Start of Passage given
Hacker News new | ask | show | jobs
by adevine 3455 days ago
It makes sense because virtually all machine-learning algorithms work better, and can learn faster, if you have more data.

Think of it this way: if Tesla wants to test a particular algorithm for a particular driving situation, they can "play it back" over an enormous amount of real-world situations. They will have tons more potential edge cases with which they can validate their algorithms.

4 comments

Where exactly is all this data being stored and transferred? Nowhere. The car doesn't have the storage and it doesn't have the bandwidth and all indications are it isn't transferring anything that amounts to actual images of the many many cameras it has.

Sure, they can push a beta algorithm to cars and record high-level decision making between human & algo, verifying it's not totally out of whack. But that's hardly something that is going as training data into the models.

This used to be true. Modern machine learning needs way less data. The classic example is taking images and then transforming them in hundreds of ways (scaling, rotation, skew, etc) for training.

Big data is no where near as much a competitive advantage as it was three years ago. It seems not everyone outside the field has noticed that though.

I wonder if this would be true in the case of self-driving car algorithms, though (which I know nothing about). It always seemed like the hard part about self-driving cars was the 0.1% edge cases where something out of the ordinary could result in a catastrophe if not handled correctly.
End of Passage given
● What you need to do:
(a) In the thread on Tesla's driving data, what is named as the classic example of modern machine learning needing less data?
(b) Carry the thread on Tesla's driving data on past its last comment.
The listing has nothing to do with the thread on Tesla's driving data.
Start of Records provided
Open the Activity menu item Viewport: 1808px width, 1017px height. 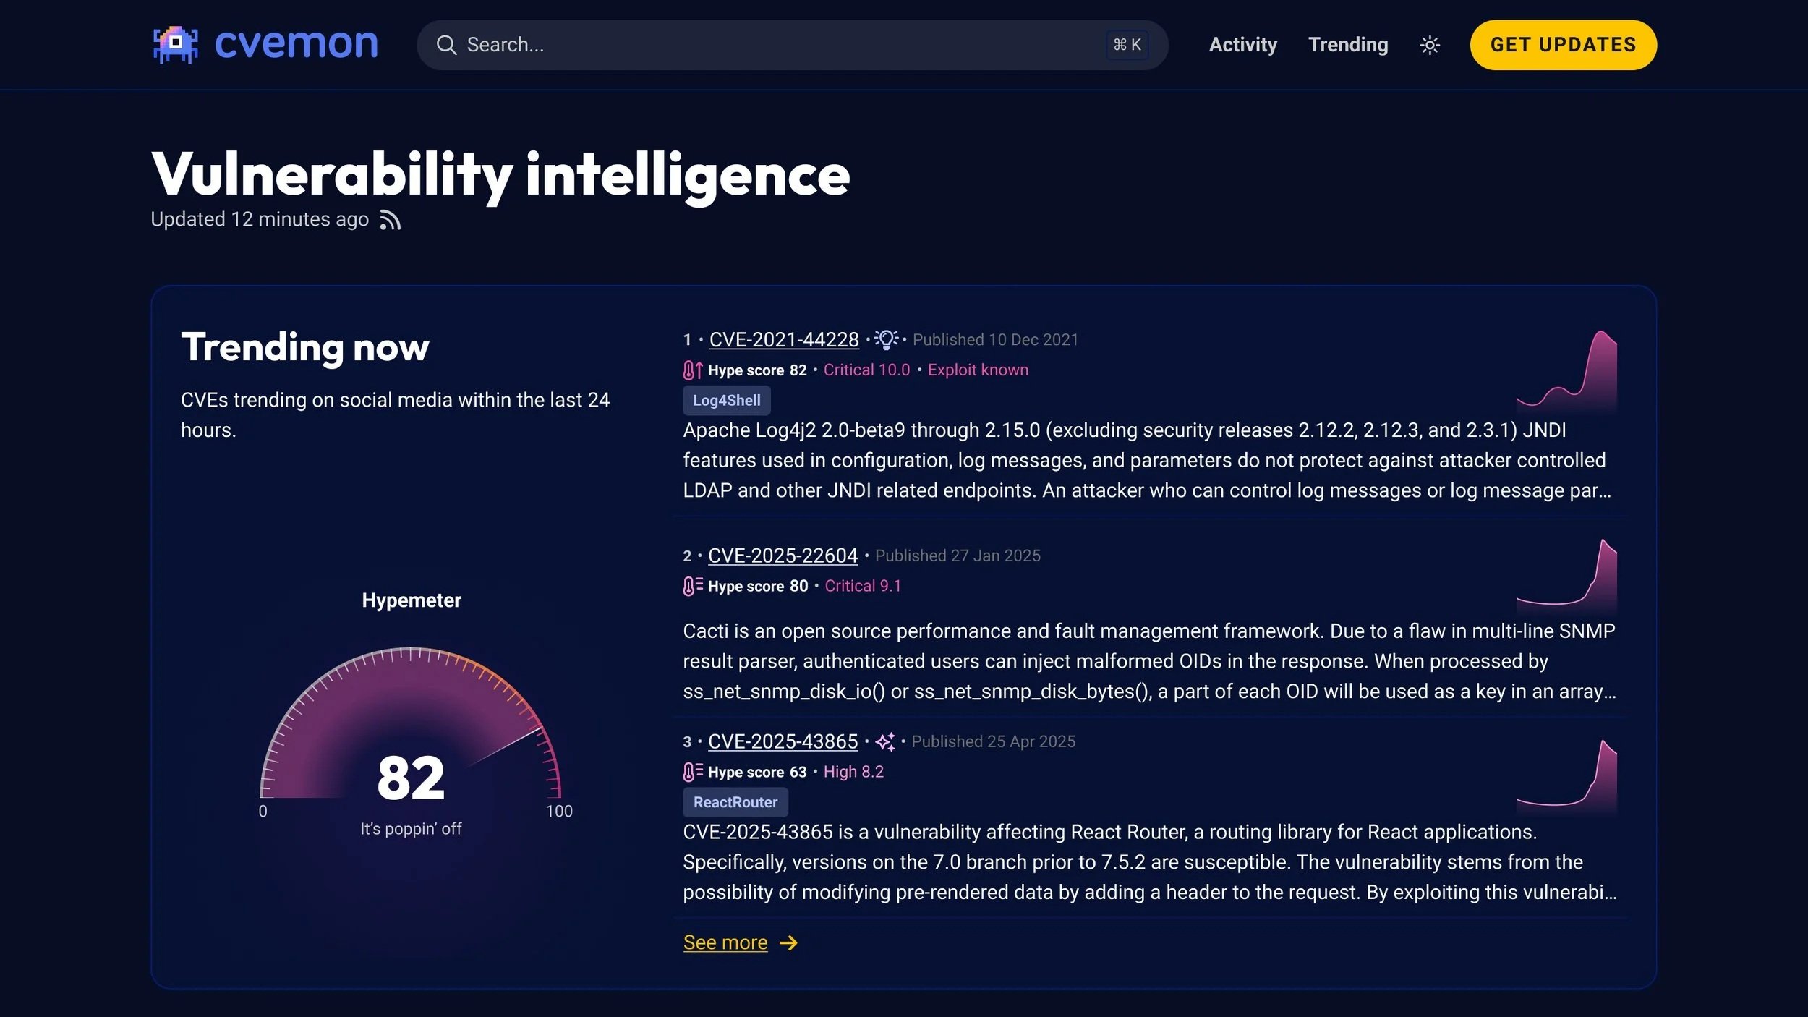click(x=1242, y=44)
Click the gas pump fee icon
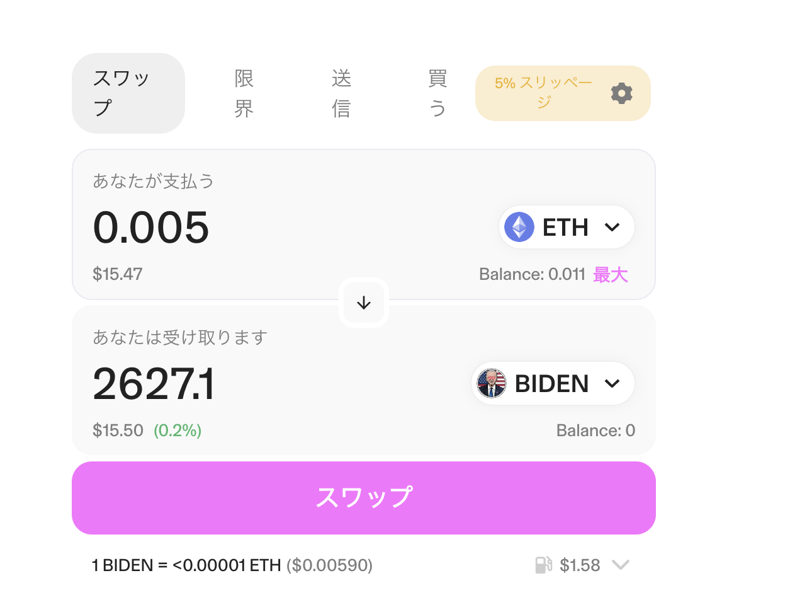 544,565
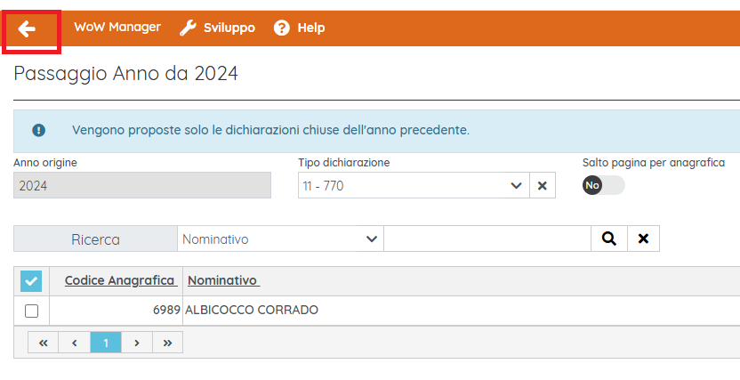Sort by Nominativo column header
Screen dimensions: 740x380
[224, 280]
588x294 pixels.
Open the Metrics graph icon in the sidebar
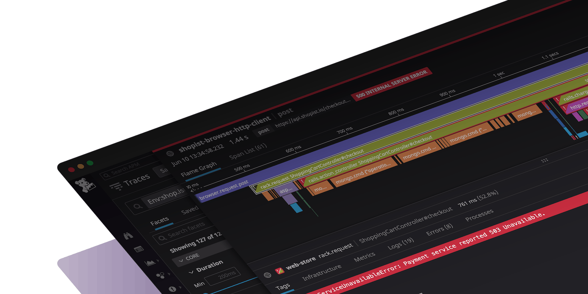click(x=150, y=263)
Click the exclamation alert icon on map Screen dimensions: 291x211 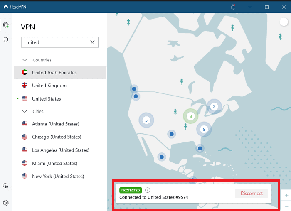pyautogui.click(x=284, y=22)
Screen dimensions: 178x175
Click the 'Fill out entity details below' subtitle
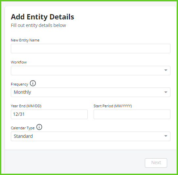click(x=38, y=25)
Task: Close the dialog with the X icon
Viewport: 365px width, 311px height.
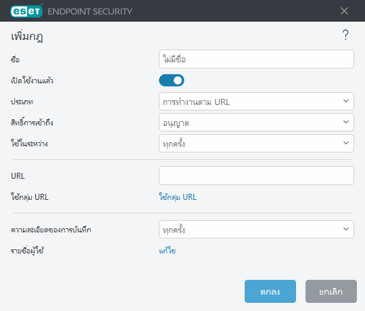Action: click(x=344, y=11)
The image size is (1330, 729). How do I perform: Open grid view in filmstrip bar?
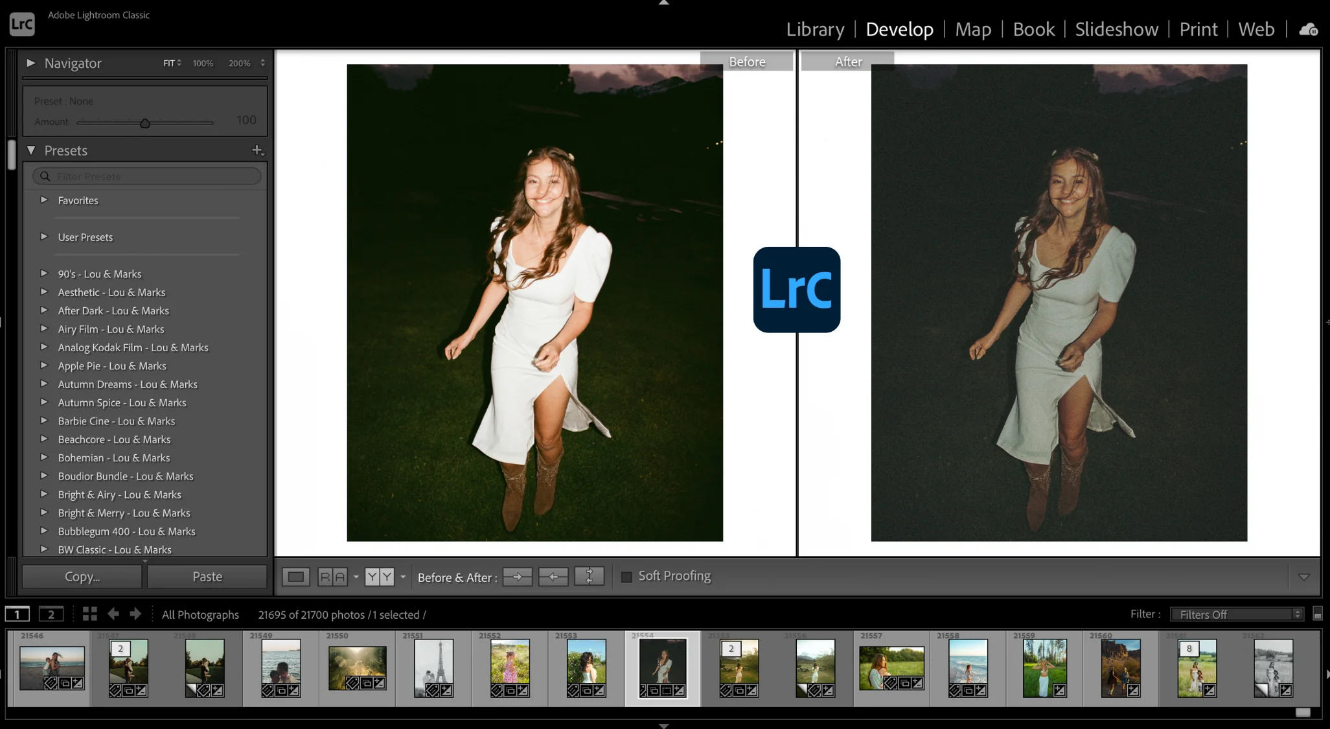coord(89,614)
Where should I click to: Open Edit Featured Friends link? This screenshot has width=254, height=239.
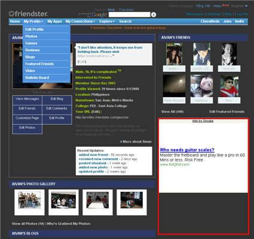pos(227,111)
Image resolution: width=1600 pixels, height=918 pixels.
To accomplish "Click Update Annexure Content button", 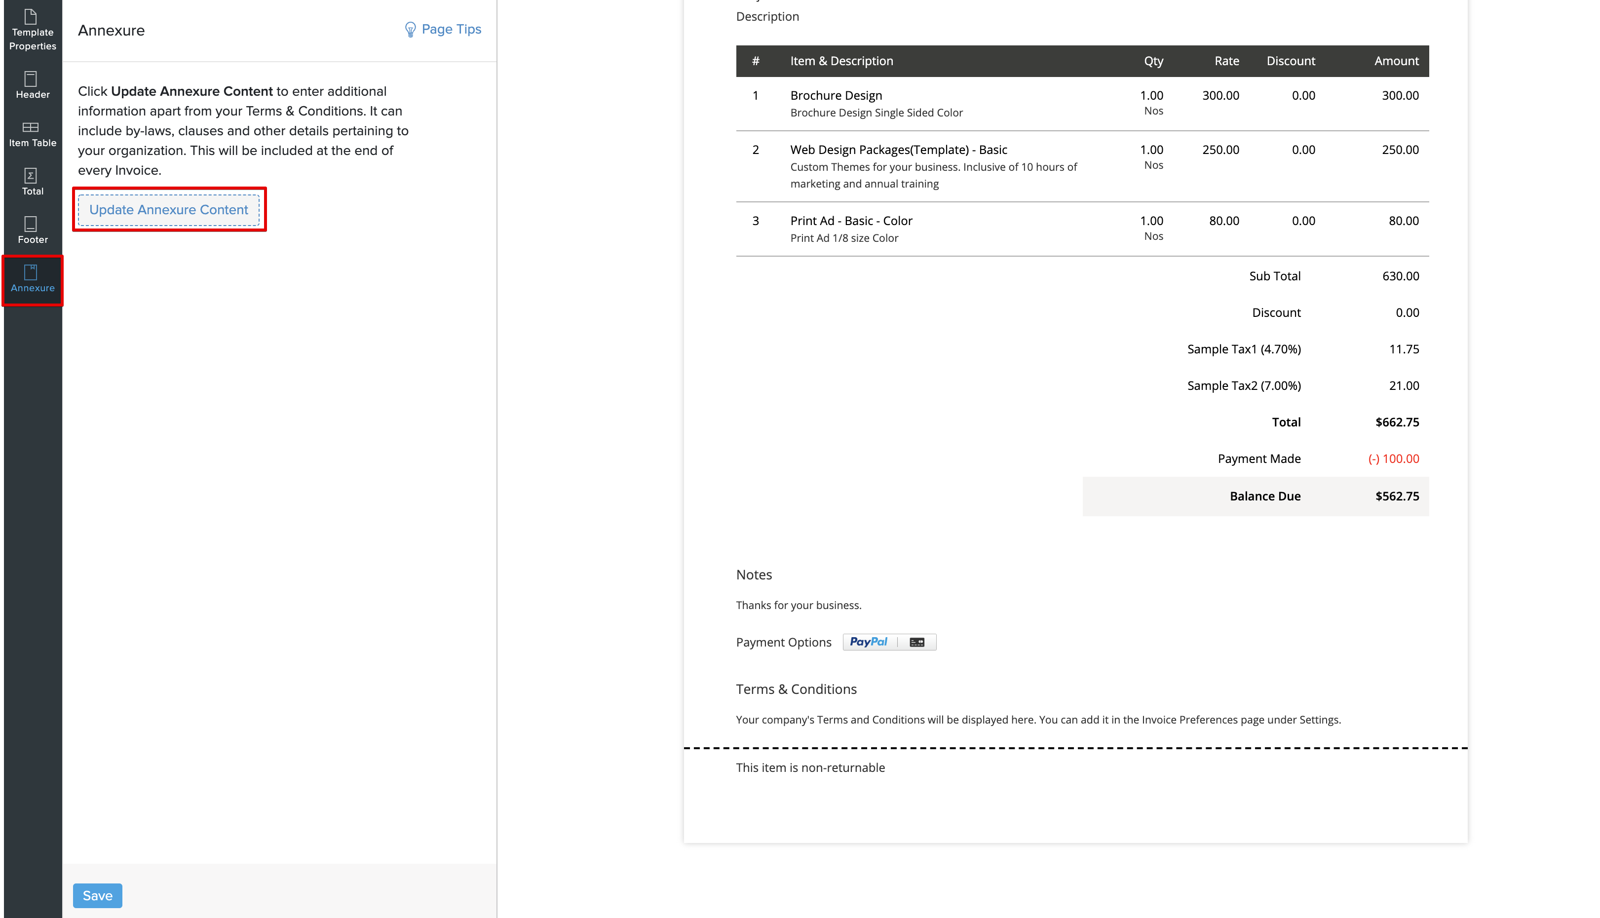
End of Records provided
● Answers to the tasks:
(a) Taking images and transforming them in hundreds of ways, such as scaling, rotation and skew, for training.

(b)
Image classification seems like it would be very different, most importantly that 99.9% "correct" would be a great achievement, but for self-driving cars a .1% failure rate would be completely unacceptable.

We are 30 to 50 years away of a level 5 car.
Do you have more examples of "big data is not as much a competitive advantage", in the form of articles or research? I'm not in this field, but it's a fascinating development. It would be interesting to see to which degree it helps to perform automated transformations to increase the value of each piece of training data.
Lul thinking machine learning is only image classification
Thank you for the down-votes. I guess all the experts on HN know how easy it is to simulate training data because they all took the 101 course on how to rotate/resample images. That is uniquely a image classification technique.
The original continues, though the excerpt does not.